WHAT TO PRODUCE. In full and without alteration, write out the data below.

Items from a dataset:
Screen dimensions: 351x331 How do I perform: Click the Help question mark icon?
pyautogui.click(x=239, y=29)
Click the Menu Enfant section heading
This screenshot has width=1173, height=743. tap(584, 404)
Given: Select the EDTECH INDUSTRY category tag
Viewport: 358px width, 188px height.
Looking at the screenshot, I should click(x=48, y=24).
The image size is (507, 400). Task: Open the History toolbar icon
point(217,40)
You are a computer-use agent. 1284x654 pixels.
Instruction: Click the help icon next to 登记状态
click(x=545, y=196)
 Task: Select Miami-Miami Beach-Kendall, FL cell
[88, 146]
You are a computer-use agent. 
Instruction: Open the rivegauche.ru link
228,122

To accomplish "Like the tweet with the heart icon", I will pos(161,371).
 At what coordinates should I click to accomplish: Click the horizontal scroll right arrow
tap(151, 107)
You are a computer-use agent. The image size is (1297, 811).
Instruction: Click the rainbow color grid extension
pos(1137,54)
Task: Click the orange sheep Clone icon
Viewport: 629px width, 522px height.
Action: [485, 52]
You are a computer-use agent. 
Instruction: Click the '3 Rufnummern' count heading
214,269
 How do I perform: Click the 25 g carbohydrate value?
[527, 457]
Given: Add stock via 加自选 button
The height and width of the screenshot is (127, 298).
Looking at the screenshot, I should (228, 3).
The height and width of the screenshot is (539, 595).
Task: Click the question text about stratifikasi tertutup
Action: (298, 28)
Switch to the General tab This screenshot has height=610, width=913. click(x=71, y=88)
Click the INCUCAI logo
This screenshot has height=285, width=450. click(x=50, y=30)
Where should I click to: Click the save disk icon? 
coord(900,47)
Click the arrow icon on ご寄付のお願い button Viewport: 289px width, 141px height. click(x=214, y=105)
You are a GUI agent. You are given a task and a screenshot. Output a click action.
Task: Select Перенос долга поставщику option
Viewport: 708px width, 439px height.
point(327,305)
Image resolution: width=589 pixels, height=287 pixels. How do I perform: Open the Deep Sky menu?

RESPONSE TO THIS TASK.
Screen dimensions: 351x331 How do I perform: Click the Help question mark icon?
pyautogui.click(x=239, y=29)
Click the Menu Enfant section heading
This screenshot has width=1173, height=743. tap(584, 404)
Given: Select the EDTECH INDUSTRY category tag
Viewport: 358px width, 188px height.
Looking at the screenshot, I should click(x=48, y=24).
The image size is (507, 400). Task: Open the History toolbar icon
point(217,40)
You are a computer-use agent. 1284x654 pixels.
Instruction: Click the help icon next to 登记状态
click(x=545, y=196)
 Task: Select Miami-Miami Beach-Kendall, FL cell
[88, 146]
You are a computer-use agent. 
Instruction: Open the rivegauche.ru link
228,122

To accomplish "Like the tweet with the heart icon", I will pos(161,371).
 At what coordinates should I click to accomplish: Click the horizontal scroll right arrow
tap(151, 107)
You are a computer-use agent. The image size is (1297, 811).
Instruction: Click the rainbow color grid extension
pos(1137,54)
Task: Click the orange sheep Clone icon
Viewport: 629px width, 522px height.
Action: [485, 52]
You are a computer-use agent. 
Instruction: Click the '3 Rufnummern' count heading
214,269
 How do I perform: Click the 25 g carbohydrate value?
[527, 457]
Given: Add stock via 加自选 button
The height and width of the screenshot is (127, 298).
Looking at the screenshot, I should (228, 3).
The height and width of the screenshot is (539, 595).
Task: Click the question text about stratifikasi tertutup
Action: (298, 28)
Switch to the General tab This screenshot has height=610, width=913. click(x=71, y=88)
Click the INCUCAI logo
This screenshot has height=285, width=450. click(x=50, y=30)
Where should I click to: Click the save disk icon? 
coord(900,47)
Click the arrow icon on ご寄付のお願い button Viewport: 289px width, 141px height. click(x=214, y=105)
You are a GUI agent. You are given a task and a screenshot. Output a click action.
Task: Select Перенос долга поставщику option
Viewport: 708px width, 439px height.
point(327,305)
Image resolution: width=589 pixels, height=287 pixels. How do I perform: Open the Deep Sky menu?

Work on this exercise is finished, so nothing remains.